• **Page extract**
Thicket Git Store Specification#

This document comprehensively defines the JSON format and structure of the Thicket Git repository, enabling third-party clients to read and write to the store while leveraging Thicket's existing Python classes for data validation and business logic.

Overview#

The Thicket Git store is a structured repository that persists Atom/RSS feed entries in JSON format. The store is designed to be both human-readable and machine-parseable, with a clear directory structure and standardized JSON schemas.

Repository Structure#

<git_store>/
├── index.json              # Main index of all users and metadata
├── duplicates.json         # Maps duplicate entry IDs to canonical IDs
├── index.opml             # OPML export of all feeds (generated)
├── <username1>/           # User directory (sanitized username)
│   ├── <entry_id1>.json   # Individual feed entry
│   ├── <entry_id2>.json   # Individual feed entry
│   └── ...
├── <username2>/
│   ├── <entry_id3>.json
│   └── ...
└── ...

JSON Schemas#

1. Index File (`index.json`)#

The main index tracks all users, their metadata, and repository statistics.

Schema:

{
  "users": {
    "<username>": {
      "username": "string",
      "display_name": "string | null",
      "email": "string | null", 
      "homepage": "string (URL) | null",
      "icon": "string (URL) | null",
      "feeds": ["string (URL)", ...],
      "zulip_associations": [
        {
          "server": "string",
          "user_id": "string"
        },
        ...
      ],
      "directory": "string",
      "created": "string (ISO 8601 datetime)",
      "last_updated": "string (ISO 8601 datetime)",
      "entry_count": "integer"
    }
  },
  "created": "string (ISO 8601 datetime)",
  "last_updated": "string (ISO 8601 datetime)", 
  "total_entries": "integer"
}

Example:

{
  "users": {
    "johndoe": {
      "username": "johndoe",
      "display_name": "John Doe",
      "email": "john@example.com",
      "homepage": "https://johndoe.blog",
      "icon": "https://johndoe.blog/avatar.png",
      "feeds": [
        "https://johndoe.blog/feed.xml",
        "https://johndoe.blog/categories/tech/feed.xml"
      ],
      "zulip_associations": [
        {
          "server": "myorg.zulipchat.com",
          "user_id": "john.doe"

• **Parts of the exercise**
1) Answer these questions using the specification:
(a) In what format does the Thicket Git store persist Atom/RSS feed entries?
(b) What does duplicates.json map?
(c) In the index.json example, what display name is given for the user johndoe?
2) In the listing, copy the stretch from the line containing "Revert the VM to its snapshot" through the line containing "(x=561, y=185)" without any changes.
The specification and the listing were taken from separate sources.

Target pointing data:
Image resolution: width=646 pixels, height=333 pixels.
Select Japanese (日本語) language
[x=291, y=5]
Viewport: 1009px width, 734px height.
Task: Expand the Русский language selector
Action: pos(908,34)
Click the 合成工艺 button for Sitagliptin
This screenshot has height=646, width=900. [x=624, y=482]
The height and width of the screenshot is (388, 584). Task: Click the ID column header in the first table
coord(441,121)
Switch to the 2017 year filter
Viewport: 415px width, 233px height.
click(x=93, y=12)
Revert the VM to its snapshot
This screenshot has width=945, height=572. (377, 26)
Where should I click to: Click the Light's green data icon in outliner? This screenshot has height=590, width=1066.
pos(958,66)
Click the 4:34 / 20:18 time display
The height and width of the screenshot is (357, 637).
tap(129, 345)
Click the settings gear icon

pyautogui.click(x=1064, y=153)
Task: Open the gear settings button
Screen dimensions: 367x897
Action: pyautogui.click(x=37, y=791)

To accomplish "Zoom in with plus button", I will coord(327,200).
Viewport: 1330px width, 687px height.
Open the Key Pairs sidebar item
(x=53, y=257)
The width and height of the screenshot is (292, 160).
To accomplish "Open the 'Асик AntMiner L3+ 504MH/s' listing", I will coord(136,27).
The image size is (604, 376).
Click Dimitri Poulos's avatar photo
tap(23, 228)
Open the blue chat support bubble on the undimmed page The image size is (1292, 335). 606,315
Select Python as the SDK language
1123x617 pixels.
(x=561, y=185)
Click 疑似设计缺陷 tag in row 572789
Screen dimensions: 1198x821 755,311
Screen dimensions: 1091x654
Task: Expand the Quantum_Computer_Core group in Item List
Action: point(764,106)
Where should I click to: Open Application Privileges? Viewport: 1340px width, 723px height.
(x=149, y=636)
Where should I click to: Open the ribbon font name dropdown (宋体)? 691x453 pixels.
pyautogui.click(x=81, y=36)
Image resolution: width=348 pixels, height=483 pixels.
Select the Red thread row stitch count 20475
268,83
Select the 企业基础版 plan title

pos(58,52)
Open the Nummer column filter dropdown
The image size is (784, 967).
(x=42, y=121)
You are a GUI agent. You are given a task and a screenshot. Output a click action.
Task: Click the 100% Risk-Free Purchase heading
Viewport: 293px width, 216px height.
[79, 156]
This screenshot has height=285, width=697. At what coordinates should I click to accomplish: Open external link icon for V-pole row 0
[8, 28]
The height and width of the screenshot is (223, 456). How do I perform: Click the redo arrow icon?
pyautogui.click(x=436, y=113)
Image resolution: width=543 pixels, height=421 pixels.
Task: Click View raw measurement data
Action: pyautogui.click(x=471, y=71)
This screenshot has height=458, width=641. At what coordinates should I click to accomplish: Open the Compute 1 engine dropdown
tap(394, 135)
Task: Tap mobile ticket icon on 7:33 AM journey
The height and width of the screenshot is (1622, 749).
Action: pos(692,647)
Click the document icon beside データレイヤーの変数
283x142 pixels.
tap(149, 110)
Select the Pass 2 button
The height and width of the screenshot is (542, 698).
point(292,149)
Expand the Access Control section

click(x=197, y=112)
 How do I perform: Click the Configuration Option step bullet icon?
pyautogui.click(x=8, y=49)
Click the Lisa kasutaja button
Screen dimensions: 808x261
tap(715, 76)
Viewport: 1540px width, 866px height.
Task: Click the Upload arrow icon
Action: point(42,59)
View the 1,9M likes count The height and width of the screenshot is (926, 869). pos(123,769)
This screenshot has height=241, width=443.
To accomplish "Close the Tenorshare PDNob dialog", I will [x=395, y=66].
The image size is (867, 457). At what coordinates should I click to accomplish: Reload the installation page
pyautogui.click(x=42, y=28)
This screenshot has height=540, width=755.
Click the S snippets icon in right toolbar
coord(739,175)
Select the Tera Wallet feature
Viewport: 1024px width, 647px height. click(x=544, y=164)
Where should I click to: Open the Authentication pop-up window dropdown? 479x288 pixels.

• **The responses**
1)
(a) JSON
(b) Duplicate entry IDs to canonical IDs
(c) John Doe

2)
Revert the VM to its snapshot
This screenshot has width=945, height=572. (377, 26)
Where should I click to: Click the Light's green data icon in outliner? This screenshot has height=590, width=1066.
pos(958,66)
Click the 4:34 / 20:18 time display
The height and width of the screenshot is (357, 637).
tap(129, 345)
Click the settings gear icon

pyautogui.click(x=1064, y=153)
Task: Open the gear settings button
Screen dimensions: 367x897
Action: pyautogui.click(x=37, y=791)

To accomplish "Zoom in with plus button", I will coord(327,200).
Viewport: 1330px width, 687px height.
Open the Key Pairs sidebar item
(x=53, y=257)
The width and height of the screenshot is (292, 160).
To accomplish "Open the 'Асик AntMiner L3+ 504MH/s' listing", I will coord(136,27).
The image size is (604, 376).
Click Dimitri Poulos's avatar photo
tap(23, 228)
Open the blue chat support bubble on the undimmed page The image size is (1292, 335). 606,315
Select Python as the SDK language
1123x617 pixels.
(x=561, y=185)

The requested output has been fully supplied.